The power at my house went out around 8:00 in the evening, and so we all went to bed early. I’ve been tossing and turning for the 4 ½ hours since then, and I think I know why.
I need to tell you a story.
This story begins with an early memory, such an early memory, in fact, that I can’t place it for certain. It might be from when I was four or three or even two. It’s just a glimpse—it’s like watching a fifteen-second clip, and I can only reconstruct what must have been its context. For those who care, my sister says these kinds of memories are called “snapshot” memories. Or maybe it’s “flashbulb” memories, I’m not sure.
Anyway, one of these memories is just of me and my mom, where she draws me this simple diagram and explains it, clearly and simply.
If we were talking in real life, I’d ask if you had a pen and paper so I could draw it out for you, it’s that clear in my mind.
First, she draws a large circle, with two stick figures inside—one big and one little. I’m not even sure they’re full stick figures; they’re more just like smaller circles. The figures in the circle, she tells me, are like God and you, Jo. When you’re in the circle with God, that’s when you’re happiest because that’s when you’re obeying him. But sometimes, Jo—here she draws a line from my figure to a place outside the circle—sometimes you decide not to obey God; you might lie, or do something naughty, and that keeps you away from God. It’s not happy, being outside God’s family circle, she says. But do you know what God does, when that happens?
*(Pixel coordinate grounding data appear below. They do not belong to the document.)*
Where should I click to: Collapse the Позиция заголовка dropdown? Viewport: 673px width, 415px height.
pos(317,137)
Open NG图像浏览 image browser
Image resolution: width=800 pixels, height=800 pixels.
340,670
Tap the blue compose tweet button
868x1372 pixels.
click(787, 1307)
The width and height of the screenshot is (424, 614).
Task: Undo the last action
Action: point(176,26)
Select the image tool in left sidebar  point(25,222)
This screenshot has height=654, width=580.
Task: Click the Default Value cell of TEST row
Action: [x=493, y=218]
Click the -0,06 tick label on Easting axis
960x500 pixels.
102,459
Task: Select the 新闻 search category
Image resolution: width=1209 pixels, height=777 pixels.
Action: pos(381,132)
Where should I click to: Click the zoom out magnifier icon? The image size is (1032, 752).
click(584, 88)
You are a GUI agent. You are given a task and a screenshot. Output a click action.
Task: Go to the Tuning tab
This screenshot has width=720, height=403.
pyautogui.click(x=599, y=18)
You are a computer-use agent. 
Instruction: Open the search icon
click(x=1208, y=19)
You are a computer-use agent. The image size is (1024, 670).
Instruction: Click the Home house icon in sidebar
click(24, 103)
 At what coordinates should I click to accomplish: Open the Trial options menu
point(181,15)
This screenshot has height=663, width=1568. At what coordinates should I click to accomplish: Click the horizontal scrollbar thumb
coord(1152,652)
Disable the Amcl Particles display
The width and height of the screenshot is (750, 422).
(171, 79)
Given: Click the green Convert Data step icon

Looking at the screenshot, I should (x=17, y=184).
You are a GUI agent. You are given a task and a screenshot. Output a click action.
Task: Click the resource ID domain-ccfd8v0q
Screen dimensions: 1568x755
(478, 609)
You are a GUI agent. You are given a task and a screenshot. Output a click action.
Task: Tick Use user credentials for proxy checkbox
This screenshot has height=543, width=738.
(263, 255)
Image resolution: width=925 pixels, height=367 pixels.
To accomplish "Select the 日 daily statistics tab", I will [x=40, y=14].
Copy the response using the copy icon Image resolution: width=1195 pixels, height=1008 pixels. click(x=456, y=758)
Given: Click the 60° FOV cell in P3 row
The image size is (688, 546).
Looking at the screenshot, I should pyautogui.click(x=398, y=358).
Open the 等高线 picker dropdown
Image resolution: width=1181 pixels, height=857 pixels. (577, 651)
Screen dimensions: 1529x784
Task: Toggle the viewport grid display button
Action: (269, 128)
He comes—she draws a line from the God-figure towards mine—and brings you back to where He is—she completes the route from the two figures back into the circle—because He loves you and He knows that’s where you’ll be happy.
Is it a perfect analogy? No, probably not. Is there such a thing as a perfect analogy that three-year-olds can understand? If you know of one, please oh please let me know about it.
I’m sure at some point there was discussion of four-year-old repentance, and this particular conversation, I feel sure, was more in response to little me having done something requiring disciplinary measures than specifically sharing the gospel. The memory’s just slightly hazy.
However, there’s the beginning of my story, as I see it. God saw fit to put me in a family where the parents talked to their children about Him when they were young, and it’s something I haven’t forgotten. Now, that very fact used to make me feel insecure about my testimony, as if, somehow, it wasn’t a very powerful testimony at all; that maybe I should live a little more dangerously/stupidly so I’d have a “real” story to tell. I’m pretty sure there’s a verse about that; pretty sure Paul says that’s a terrible idea. Which it is.
If I can just interject something here—in between the beginning of this story and the end (which isn’t really the end, just the chapter I’m on at the moment)—it’s to say that often I’m tempted to be humble about the wrong sort of thing. I look back and reflect on choices I’ve made and things I’ve done, and I think, man, Jo, what an idiot. You haven’t learned anything. You thought you were all smart at such-and-such an age, and you really had so much growing to do.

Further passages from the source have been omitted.